No habrá repercusiones en el pacto que incluye el traspaso de los fondos europeos de recuperación, pero, a cambio, quieren consenso, enfatizaron desde Bruselas. Por ello, el Gobierno ha decidido ceder ante las exigencias de la patronal de empresarios en el nuevo borrador de la reforma laboral. El bastón de mando en la temporalidad pasaría ahora de los convenios colectivos a las empresas.

Así, los principales cambios respecto al último texto, del 4 de diciembre, se refieren a la duración del contrato de trabajo, que recoge el artículo 15, y en lo referente a las contrataciones fijas-discontinuas, en el artículo 16. Aunque no se descartan nuevos volantazos, ya que hay estipulada una reunión semanal para este sprint final de la nueva normativa laboral.

Reforma laboral: más poder a las empresas

Las empresas, recoge el último borrador gubernamental presentado a sindicatos y patronal, "podrán formalizar contratos por circunstancias de la producción". Es decir, se suprimiría la potestad que poseían anteriormente los convenios colectivos para establecer los trabajos que obedecerían a circunstancias de producción que permitirían cubrirse legalmente con contrataciones temporales.

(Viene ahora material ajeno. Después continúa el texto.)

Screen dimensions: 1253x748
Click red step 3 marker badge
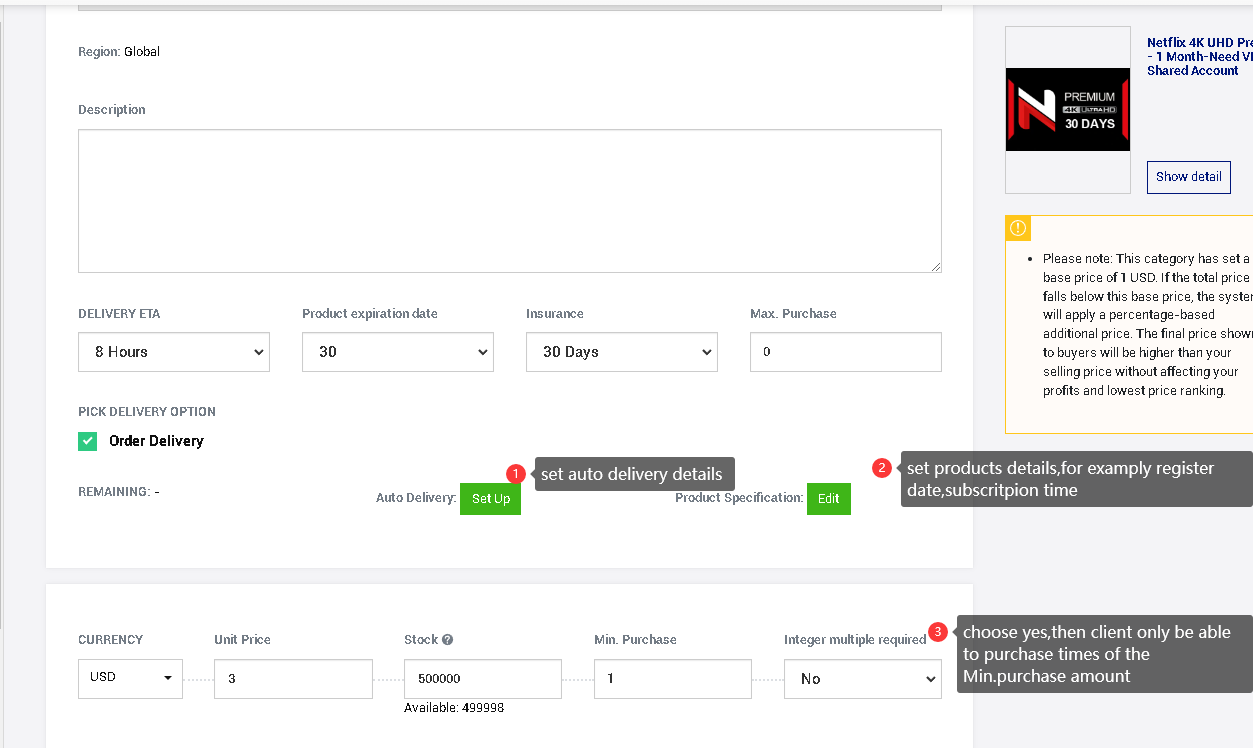(938, 632)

Respecto a estas circunstancias especiales, el texto sustituye el término “campaña” por “situaciones”, ampliando levemente sus supuestos.

Por otro lado, aunque se mantiene vigente el plazo máximo de 90 días de duración de un contrato temporal justificado por motivos circunstanciales de producción, se introduce la novedad de que esos 90 días no “no podrán ser utilizados de manera continuada”. Pero todavía no se ha concretado cómo será esa discontinuación, o cómo deberá gestionarse conforme a la futura normativa. 

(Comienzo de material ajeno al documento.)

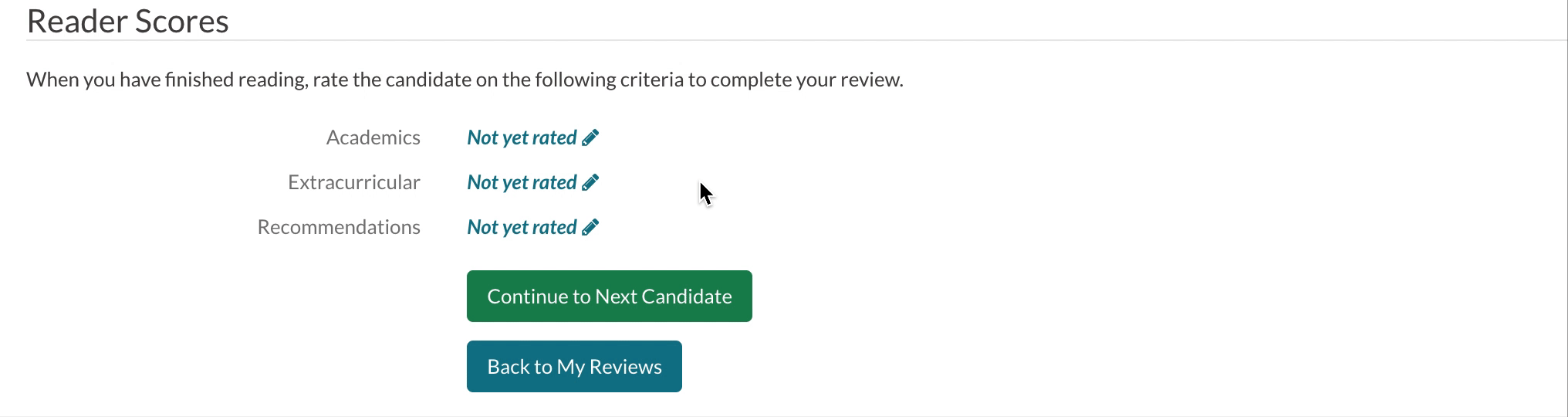Screen dimensions: 1568x417
Task: Click the pencil icon beside Recommendations rating
Action: (x=590, y=228)
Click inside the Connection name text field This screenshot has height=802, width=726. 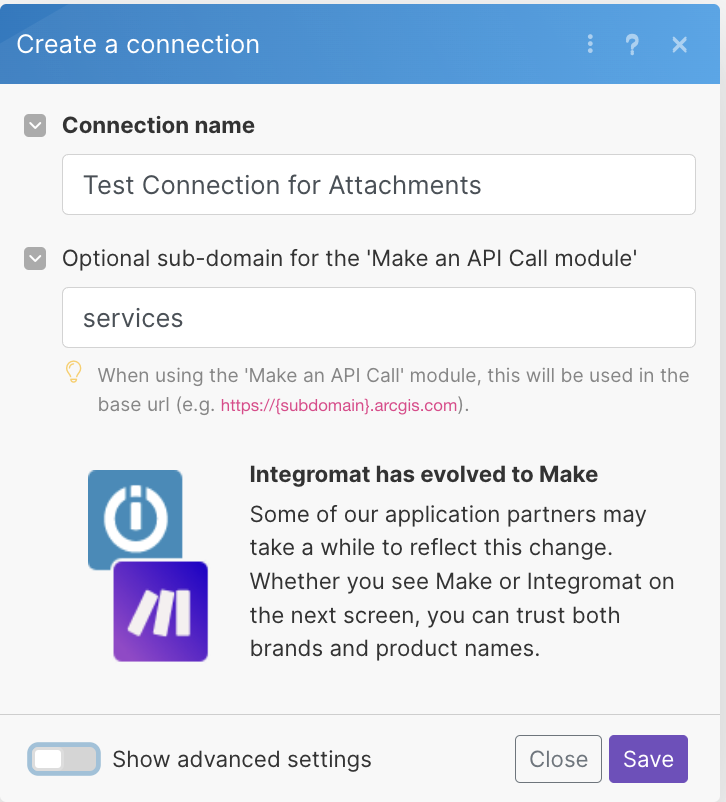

Además, aunque se otorgue más poder a las empresas que a los convenios colectivos para establecer la temporalidad, el cambio no implica que estos últimos no puedan  fijar "porcentajes máximos de temporalidad y las consecuencias derivadas del incumplimiento de los mismos" o "criterios de preferencia entre las personas con contratos de duración determinada o temporales, incluidas las personas puestas a disposición". Esto último se interpreta como un empujón a los trabajadores de Empresas de Trabajo Temporal (ETT).

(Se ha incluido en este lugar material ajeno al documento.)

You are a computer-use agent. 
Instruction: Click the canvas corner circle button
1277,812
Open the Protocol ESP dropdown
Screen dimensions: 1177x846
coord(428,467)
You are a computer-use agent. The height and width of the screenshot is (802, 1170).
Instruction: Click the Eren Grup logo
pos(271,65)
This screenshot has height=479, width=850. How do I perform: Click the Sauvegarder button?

Contrato de sustitución: no podrán suplir vacaciones

Otro de los últimos cambios significativos: no podrán cubrir puestos fijos de trabajadores que estén disfrutando de vacaciones. Sí que se permitiría usarlo en procesos de selección o promoción siempre que se prevea cobertura definitiva a través de contrato fijo. El plazo no podría superar los tres meses. 

Regulación de las Empresas de Trabajo Temporal 

El artículo 16 del borrador, relativo a los contratos fijos-discontinuos, contempla la reforma de la Ley de Empresas de Trabajo Temporal (ETT), vigente desde 1994. Por lo que toda contratación de cualquier trabajador con este origen estará regulada por la nueva ley, cambiando algunos aspectos que todavía se desconocen.

Asimismo, se relajan las causas de dimisión de un empleado que omita una oferta de trabajo. De esta manera, siempre que se acrediten las causas de suspensión o permiso que permitan esto en los dos días posteriores a recibir el llamamiento, no incurrirá en motivo de despido. Además, el cálculo de la antigüedad de los empleados con contratos fijos-discontinuos se verá mejorado, realizándose en base a la duración efectiva de la relación laboral y no la cantidad de trabajo efectuada durante la misma".